Microsoft and Intel take on AI platforms with programmable chips

Microsoft has launched Project Brainwave, a new research program aimed at creating a system that can process inputs as soon as it receives them, for ‘real time’ AI tasks. The project sounds like good news for Intel, as Microsoft is relying on its Stratix 10 FPGA chips to power the platform. If the capabilities can be made to work commercially,  Microsoft hopes it would help its Azure cloud operation to become a serious cloud-based AI computing provider.

This is important to Microsoft Azure in the enterprise world, but especially the mobile one. AI-driven user experiences and applications, from personal digital assistants to extreme context awareness, are helping to define the next generation of Internet interaction, and increasingly, this takes place primarily on mobile devices. Yet Google and Facebook, with their huge penetration of the current mobile web experience, are in pole position to create the AI-enabled mobile world too.

Microsoft will need some significant differentiation to be noticed outside some particular enterprises where Azure has secured an entrenched position, hence projects like Brainwave.

For Intel, Microsoft’s endorsement is rather valuable, especially if other cloud computing providers pay attention and follow suit. For years, Intel has been able to count on the continued growth of computing requirements as a growth vehicle for its Xeon CPU sales – but the advent of AI-based applications and their bespoke hardware requirements has severely disrupted that long term projection.

Suddenly, Intel can’t be so sure of the incessant growth in demand for server CPUs – at least not on the scale it might have been expecting. Due to the advent of tasks that prefer GPUs (graphics processing units) and ASICs to CPUs, Intel might only be selling a few Xeon-powered racks in a cabinet, rather than filling the entire cabinet with Xeons.

The GPU accelerator cards, like Nvidia’s Tesla or AMD’s new Radeon MI25, mean that a server might only need two Xeons and four Teslas to complete a task that would traditionally have required a dozen Xeons. Consequently, Intel has moved to stay ahead of these new approaches, and its FPGA line looks like a promising answer to the question of machine learning compute hardware.

As for the wider IoT, Intel has always counted at being at the heart of the processing of the data gathered by IoT applications and devices at the edge of the network. While processing items like temperatures or meter readings is pretty simple, the emergence of AI-based computation overlaps with the rise of the IoT – and opens doors for new implementations and approaches for processing the vast quantity of data that is going to emerge from our increasingly hyper connected world.
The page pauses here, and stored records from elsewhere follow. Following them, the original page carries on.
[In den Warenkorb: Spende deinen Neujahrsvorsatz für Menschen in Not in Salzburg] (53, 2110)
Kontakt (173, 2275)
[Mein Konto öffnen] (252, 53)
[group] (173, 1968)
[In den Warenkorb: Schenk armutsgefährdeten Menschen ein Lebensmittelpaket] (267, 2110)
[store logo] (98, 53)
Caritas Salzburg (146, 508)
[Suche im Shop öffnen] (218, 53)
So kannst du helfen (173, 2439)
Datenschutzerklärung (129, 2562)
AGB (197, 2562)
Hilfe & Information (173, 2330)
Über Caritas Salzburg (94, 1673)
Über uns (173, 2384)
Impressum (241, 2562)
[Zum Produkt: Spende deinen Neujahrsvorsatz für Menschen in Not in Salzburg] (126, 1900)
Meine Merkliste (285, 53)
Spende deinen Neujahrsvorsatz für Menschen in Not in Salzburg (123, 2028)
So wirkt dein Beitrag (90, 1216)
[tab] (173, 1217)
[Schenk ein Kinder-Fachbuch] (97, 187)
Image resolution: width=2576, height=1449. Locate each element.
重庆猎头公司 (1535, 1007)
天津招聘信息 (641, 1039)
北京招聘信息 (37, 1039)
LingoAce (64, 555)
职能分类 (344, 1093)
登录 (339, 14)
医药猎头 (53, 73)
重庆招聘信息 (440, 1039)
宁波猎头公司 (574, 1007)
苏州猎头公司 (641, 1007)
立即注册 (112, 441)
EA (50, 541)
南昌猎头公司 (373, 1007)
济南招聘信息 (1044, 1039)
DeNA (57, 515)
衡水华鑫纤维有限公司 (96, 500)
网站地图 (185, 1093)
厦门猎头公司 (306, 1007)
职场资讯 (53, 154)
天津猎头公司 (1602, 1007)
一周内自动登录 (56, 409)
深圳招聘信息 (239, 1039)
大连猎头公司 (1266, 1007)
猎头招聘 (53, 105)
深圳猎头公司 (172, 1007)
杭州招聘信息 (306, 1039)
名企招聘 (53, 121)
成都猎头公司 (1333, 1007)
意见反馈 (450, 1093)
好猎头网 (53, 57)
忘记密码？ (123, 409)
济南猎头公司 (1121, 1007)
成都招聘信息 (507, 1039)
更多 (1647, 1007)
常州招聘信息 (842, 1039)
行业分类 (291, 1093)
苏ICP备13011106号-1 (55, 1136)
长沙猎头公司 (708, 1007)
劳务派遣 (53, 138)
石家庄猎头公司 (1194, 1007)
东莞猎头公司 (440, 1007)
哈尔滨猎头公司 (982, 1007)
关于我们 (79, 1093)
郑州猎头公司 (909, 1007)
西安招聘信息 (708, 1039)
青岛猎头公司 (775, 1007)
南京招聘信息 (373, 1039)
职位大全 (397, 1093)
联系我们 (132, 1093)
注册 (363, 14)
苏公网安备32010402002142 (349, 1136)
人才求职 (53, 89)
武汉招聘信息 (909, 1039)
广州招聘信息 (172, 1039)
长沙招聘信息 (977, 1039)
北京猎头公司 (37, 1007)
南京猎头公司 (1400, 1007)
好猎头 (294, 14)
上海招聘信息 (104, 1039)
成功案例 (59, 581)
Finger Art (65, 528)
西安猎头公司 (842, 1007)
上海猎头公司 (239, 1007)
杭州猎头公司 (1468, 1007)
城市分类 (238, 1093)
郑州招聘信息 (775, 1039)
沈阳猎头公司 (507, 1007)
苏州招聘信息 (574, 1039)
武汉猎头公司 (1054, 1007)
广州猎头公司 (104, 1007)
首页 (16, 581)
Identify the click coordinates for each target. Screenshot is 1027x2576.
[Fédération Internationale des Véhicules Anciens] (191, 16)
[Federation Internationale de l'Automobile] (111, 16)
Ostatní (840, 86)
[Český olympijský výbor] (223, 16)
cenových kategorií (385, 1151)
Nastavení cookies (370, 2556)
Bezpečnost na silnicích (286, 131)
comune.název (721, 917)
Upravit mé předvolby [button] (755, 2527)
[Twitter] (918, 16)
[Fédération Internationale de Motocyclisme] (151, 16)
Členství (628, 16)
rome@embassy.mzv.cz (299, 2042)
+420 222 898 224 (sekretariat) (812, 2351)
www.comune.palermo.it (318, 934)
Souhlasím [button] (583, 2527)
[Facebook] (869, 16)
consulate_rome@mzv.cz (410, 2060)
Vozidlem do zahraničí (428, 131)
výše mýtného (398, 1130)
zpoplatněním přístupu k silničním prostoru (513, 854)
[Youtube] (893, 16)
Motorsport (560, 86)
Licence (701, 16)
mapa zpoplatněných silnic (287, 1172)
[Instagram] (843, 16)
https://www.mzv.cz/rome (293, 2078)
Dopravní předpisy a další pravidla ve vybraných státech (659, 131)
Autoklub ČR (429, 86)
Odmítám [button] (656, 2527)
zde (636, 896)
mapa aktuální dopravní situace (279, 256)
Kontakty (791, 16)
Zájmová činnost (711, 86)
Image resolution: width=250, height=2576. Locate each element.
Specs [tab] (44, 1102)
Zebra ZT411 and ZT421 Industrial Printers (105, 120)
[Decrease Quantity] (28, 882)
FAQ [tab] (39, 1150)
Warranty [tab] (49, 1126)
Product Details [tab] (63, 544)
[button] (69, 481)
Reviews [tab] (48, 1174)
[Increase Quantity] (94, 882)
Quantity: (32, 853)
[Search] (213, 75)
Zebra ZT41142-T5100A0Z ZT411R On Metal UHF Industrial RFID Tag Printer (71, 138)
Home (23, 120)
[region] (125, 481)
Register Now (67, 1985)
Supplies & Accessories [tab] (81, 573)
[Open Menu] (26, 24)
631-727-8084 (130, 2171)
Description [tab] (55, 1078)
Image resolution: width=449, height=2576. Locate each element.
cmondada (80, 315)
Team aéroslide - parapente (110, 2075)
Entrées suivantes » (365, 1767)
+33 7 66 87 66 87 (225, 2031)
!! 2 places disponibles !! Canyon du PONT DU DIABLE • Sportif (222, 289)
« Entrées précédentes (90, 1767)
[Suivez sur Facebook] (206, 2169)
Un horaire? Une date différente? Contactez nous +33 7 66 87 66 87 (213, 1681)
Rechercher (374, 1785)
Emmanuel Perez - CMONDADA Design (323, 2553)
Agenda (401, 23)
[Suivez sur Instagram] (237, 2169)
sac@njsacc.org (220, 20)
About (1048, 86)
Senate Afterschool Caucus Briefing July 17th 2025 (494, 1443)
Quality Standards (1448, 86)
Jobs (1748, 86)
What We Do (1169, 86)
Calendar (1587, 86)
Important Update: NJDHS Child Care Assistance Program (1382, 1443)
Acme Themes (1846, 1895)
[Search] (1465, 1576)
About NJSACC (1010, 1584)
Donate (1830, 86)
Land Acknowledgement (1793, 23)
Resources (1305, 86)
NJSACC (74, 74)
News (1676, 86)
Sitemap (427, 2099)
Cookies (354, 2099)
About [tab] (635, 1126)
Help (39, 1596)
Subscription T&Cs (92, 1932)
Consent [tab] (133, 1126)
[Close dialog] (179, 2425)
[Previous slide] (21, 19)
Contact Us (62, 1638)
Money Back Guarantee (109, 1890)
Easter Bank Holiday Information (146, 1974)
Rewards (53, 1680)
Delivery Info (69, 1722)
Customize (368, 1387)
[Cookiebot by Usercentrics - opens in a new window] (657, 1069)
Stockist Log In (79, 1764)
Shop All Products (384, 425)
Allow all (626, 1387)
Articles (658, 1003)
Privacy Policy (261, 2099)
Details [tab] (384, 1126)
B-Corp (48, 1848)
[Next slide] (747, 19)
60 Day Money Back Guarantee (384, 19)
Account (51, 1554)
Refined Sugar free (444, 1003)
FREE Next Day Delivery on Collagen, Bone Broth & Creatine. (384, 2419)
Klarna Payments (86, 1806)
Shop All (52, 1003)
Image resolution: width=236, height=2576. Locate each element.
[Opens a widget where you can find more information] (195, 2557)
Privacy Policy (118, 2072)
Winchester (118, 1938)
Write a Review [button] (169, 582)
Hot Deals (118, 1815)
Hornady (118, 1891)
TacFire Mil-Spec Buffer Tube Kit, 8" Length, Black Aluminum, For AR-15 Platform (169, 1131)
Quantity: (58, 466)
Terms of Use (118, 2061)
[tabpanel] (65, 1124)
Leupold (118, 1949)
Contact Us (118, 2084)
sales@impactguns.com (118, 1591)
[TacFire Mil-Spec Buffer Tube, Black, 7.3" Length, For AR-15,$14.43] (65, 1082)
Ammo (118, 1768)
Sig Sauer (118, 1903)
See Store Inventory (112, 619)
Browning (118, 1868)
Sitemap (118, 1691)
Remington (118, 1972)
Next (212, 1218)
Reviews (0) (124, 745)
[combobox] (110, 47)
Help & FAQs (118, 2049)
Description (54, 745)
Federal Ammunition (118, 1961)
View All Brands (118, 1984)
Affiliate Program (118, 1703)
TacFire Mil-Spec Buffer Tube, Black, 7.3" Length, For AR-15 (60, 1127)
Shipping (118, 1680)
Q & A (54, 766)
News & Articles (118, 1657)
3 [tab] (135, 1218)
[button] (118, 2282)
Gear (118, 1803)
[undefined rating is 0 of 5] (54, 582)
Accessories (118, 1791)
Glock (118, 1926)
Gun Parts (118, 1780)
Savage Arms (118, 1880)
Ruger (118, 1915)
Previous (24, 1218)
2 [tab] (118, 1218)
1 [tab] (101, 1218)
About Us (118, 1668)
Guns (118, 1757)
The Brainwave announcement describes how the need for real time performance is becoming more important as cloud infrastructure processes more live data streams. It notes that Brainwave is going to be using the ‘massive FPGA infrastructure’ that Microsoft has been deploying in the past few years – using the programmability of FPGAs to adapt designs as required to better suit the requirements of the AI function at hand.

This is something that is unique to FPGAs – by writing an algorithm to the hardware itself, there is no need to use software as a middle-man translation layer, as is necessary in other types of chips, but which slows the process down.

Brainwave consists of three main layers, which are described as “a high performance distributed system architecture; a hardware deep neural network (DNN) engine, synthesized onto FPGAs; and a compiler and runtime for low friction deployment of trained models.”

Step two is where Intel comes in, with its FPGAs – Stratix models that were originally developed by Altera, before Intel acquired the company for $16.7bn. The chips are being deployed inside Microsoft’s Azure data centers, and act as a resource pool for specific DNNs – which are mapped to the chips, and can then be called by a server without the need for DNN software.

Microsoft says this architecture has very low latency, thanks to the CPU not needing to process incoming requests, with the FPGAs processing requests as fast as they are streamed. The FPGAs are using a ‘soft’ DNN processing unit (DPU) that has been adapted to work on the Stratix 10 FPGA. However, Microsoft notes that a number of companies are working on ‘hardened DPUs,’ – dedicated chips for the AI tasks.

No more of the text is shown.